Condo Owner Annual General Meeting Rights – Letter to the Editor

October 2023


As a homeowner, I tried to put forth a motion in Other Business at an AGM and was told it wasn’t allowed. Is this true?



The motion was;

Be it resolved that the Board of Directors have town hall meetings with members if a potential expense exceeds $50k.

Your expertise is appreciated.

Response from Toronto Condo News

As a condominium owner, you have certain rights.  When it comes to the Annual General Meeting, you have the right to propose items to be addressed or discussed at the meeting.  The Board makes final decisions about what is to be addressed at the meeting and distributes an Agenda.

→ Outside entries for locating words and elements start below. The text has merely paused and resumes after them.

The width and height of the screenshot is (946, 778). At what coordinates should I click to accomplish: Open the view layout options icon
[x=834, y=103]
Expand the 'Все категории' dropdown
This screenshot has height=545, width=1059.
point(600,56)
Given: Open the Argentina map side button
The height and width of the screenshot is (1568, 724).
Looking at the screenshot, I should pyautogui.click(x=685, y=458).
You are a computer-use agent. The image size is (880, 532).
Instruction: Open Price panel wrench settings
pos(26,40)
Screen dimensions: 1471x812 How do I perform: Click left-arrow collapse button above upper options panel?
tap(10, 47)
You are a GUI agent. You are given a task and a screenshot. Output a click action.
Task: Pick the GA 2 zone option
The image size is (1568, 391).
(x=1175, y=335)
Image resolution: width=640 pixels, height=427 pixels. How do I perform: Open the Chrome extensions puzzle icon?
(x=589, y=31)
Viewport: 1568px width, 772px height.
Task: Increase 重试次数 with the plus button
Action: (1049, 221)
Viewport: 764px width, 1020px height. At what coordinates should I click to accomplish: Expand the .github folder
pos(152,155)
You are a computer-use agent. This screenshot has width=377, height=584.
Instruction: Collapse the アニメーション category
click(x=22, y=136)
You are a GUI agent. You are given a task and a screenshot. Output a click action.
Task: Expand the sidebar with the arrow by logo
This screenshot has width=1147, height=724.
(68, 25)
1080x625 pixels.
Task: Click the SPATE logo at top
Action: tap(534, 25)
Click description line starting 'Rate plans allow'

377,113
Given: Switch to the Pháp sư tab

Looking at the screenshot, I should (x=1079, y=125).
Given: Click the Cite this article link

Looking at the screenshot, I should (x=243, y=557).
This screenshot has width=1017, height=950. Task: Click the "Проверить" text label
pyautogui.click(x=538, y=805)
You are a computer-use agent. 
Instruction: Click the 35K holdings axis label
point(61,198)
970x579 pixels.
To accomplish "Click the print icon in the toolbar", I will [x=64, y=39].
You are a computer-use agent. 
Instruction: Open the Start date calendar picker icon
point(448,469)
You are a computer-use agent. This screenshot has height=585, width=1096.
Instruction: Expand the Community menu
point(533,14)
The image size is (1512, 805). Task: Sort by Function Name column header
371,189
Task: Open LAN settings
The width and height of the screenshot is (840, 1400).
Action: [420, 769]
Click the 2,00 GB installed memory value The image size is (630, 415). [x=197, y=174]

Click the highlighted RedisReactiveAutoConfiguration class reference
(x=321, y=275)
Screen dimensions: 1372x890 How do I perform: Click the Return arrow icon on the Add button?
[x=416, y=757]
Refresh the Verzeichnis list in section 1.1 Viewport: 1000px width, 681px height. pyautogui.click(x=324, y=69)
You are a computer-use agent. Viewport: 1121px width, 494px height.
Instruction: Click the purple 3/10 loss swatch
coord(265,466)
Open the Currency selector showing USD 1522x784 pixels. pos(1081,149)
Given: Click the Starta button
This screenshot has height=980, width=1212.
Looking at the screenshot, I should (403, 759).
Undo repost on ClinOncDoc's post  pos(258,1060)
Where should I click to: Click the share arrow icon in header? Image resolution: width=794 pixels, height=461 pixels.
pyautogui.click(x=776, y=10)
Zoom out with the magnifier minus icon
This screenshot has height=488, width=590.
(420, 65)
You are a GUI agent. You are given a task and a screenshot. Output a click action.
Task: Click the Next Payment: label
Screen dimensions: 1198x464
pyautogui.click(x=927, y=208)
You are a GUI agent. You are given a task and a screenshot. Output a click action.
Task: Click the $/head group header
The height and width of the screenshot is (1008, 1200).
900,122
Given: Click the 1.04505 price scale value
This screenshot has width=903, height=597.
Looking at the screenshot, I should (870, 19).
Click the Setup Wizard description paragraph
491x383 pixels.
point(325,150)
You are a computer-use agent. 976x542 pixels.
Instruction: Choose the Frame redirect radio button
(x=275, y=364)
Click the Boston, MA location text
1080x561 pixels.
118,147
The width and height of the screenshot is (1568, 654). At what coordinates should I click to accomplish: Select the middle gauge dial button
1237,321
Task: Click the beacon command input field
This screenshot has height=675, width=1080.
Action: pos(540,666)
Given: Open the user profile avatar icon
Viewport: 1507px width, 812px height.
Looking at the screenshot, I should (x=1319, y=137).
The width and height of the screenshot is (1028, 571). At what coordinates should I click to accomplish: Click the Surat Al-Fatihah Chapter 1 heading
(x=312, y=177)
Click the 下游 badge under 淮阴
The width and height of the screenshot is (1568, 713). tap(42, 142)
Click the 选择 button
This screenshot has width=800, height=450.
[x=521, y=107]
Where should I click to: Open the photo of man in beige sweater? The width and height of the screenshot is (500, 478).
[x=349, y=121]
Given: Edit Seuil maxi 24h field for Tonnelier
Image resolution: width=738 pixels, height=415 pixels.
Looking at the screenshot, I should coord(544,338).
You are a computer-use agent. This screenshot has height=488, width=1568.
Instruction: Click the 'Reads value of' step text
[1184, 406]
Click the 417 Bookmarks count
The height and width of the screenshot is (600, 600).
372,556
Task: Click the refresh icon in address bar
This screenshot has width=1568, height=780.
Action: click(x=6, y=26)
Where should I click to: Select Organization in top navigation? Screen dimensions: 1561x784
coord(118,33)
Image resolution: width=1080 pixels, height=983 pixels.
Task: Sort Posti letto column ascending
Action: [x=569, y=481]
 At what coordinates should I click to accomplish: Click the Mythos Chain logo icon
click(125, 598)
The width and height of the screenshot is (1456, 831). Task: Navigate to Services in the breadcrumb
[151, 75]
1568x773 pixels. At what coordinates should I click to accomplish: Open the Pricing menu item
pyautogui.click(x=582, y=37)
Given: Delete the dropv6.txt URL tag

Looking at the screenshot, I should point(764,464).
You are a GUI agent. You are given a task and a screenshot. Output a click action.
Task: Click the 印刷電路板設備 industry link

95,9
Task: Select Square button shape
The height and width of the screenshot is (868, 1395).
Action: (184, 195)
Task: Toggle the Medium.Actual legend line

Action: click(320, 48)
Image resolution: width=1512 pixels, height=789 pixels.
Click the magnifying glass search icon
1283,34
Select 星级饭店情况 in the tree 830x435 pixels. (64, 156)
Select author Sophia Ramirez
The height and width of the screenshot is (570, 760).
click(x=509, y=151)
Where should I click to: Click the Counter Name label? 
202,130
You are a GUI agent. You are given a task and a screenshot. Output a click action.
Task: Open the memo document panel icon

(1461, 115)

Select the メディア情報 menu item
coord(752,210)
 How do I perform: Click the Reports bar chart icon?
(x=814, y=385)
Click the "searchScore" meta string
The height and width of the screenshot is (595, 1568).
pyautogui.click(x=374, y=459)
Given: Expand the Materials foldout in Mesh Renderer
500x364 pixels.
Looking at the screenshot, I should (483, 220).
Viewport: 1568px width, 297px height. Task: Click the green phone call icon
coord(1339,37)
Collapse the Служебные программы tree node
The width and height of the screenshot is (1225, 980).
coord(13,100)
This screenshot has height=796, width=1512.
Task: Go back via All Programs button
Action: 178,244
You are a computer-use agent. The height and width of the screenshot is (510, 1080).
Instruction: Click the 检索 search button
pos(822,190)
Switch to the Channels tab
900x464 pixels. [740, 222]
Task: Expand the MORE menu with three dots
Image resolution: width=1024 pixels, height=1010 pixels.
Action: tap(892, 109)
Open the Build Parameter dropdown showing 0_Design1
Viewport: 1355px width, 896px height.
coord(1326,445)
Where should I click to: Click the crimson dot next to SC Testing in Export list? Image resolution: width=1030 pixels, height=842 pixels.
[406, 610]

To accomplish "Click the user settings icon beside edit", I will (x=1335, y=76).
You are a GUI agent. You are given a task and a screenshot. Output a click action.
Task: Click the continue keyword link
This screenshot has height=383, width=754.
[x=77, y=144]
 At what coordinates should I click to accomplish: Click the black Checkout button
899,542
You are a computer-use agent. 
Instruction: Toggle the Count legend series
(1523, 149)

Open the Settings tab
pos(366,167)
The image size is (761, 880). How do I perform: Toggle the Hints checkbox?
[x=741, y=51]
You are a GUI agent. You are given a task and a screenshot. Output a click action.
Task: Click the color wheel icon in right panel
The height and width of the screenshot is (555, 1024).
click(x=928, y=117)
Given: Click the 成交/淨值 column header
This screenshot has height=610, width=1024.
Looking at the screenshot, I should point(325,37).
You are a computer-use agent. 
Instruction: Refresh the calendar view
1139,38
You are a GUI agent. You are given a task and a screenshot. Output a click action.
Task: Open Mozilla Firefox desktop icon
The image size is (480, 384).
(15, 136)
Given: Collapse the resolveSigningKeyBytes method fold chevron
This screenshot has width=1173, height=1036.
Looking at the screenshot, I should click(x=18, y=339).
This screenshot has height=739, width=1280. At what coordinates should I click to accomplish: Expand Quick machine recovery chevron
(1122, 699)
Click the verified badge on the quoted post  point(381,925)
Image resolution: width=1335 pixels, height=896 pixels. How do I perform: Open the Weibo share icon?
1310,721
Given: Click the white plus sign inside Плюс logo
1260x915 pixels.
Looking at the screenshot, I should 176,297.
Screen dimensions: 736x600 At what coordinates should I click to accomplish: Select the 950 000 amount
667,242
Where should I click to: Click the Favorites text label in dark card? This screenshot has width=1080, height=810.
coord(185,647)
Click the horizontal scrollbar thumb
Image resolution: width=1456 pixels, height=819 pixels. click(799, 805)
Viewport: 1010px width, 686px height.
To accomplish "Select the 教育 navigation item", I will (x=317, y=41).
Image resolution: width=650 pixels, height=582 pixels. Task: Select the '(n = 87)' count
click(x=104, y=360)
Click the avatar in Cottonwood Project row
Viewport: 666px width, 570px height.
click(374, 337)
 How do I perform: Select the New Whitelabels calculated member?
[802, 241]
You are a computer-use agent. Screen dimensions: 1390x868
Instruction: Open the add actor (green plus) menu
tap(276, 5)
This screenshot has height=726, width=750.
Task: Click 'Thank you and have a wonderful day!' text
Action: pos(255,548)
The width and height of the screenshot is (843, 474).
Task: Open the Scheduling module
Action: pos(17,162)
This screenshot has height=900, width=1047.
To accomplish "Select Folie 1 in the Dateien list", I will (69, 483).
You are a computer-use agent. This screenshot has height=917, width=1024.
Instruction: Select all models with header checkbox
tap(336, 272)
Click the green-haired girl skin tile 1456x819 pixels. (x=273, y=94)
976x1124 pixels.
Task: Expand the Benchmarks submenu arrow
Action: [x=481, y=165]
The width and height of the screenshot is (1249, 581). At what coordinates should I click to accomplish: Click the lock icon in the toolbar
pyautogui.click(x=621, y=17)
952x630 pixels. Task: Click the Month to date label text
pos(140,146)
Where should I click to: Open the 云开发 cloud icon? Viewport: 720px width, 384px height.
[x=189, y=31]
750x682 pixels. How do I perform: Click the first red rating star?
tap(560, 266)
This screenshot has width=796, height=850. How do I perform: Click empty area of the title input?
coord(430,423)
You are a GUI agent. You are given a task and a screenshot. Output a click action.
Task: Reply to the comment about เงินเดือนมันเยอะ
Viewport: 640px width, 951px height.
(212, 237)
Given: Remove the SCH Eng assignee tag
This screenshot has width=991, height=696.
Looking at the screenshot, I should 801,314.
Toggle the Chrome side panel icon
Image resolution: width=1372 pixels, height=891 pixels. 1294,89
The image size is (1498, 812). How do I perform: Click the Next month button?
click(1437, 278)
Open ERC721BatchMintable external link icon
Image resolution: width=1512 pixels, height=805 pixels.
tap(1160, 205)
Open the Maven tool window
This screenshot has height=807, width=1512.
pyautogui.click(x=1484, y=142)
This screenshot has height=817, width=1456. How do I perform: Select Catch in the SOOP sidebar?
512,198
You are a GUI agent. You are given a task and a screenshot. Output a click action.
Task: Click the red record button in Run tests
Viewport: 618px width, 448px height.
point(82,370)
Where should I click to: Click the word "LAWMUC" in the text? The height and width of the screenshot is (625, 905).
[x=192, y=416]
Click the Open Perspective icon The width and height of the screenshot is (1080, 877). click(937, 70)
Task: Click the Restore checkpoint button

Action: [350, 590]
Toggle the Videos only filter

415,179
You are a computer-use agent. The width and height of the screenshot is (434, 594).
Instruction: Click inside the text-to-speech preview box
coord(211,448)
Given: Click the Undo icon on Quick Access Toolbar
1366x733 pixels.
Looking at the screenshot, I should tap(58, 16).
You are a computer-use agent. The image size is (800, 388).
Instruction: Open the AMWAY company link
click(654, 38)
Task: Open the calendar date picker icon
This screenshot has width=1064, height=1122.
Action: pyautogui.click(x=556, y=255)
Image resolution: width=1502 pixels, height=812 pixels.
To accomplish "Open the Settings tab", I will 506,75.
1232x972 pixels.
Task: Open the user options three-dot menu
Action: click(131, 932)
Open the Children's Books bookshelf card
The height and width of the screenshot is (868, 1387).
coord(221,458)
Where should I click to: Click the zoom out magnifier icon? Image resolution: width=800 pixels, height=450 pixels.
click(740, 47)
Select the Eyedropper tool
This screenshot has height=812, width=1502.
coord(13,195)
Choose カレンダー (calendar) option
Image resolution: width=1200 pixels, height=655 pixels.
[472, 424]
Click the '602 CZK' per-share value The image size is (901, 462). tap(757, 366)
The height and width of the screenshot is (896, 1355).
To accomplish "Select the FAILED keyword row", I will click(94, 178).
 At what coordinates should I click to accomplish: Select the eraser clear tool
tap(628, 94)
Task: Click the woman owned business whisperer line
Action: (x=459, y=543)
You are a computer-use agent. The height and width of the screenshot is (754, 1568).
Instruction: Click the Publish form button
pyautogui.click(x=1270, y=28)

At the meeting, owners do not have the right to change an agenda by putting forth a motion for the Condo Board to consider, discuss and vote on.  These are matters solely determined by the Condo Board.

The motion you propose is problematic.  Owners have the right to vote for and elect directors that serve on the Condo Board.  Their role is to make decisions on behalf of the community.  The Condo Board does not have the right to pass along their obligation to vote on motions relating to the management of the community.  Condo owners do not have the right to restrict the Condo Board’s authority in ways that are inconsistent with the Condo Act.

The motion you propose, to require the Condo Board to hold town hall meetings and to discuss expenses exceeding $50,000 with owners, is inconsistent with the Condo Act and thus inappropriate based on our general understanding.  While there are times where a town hall meeting or other form of communication is appropriate for the Condo Board to discuss matters with the community, these decisions are at their discretion.

From a practical perspective, what you propose is dangerous and can lead to gridlock.  The building collapse in Surfside Florida where nearly 100 people lost their lives was a situation where owners were unwilling to approve necessary expenditures for building repairs.  The Condo Act in Ontario prevents such a situation from occurring.  Your proposed motion, if allowed,  would create such a situation.

If there is lack of trust in the Condo Board to make such a decision, the best course of action is to elect directors that you do trust.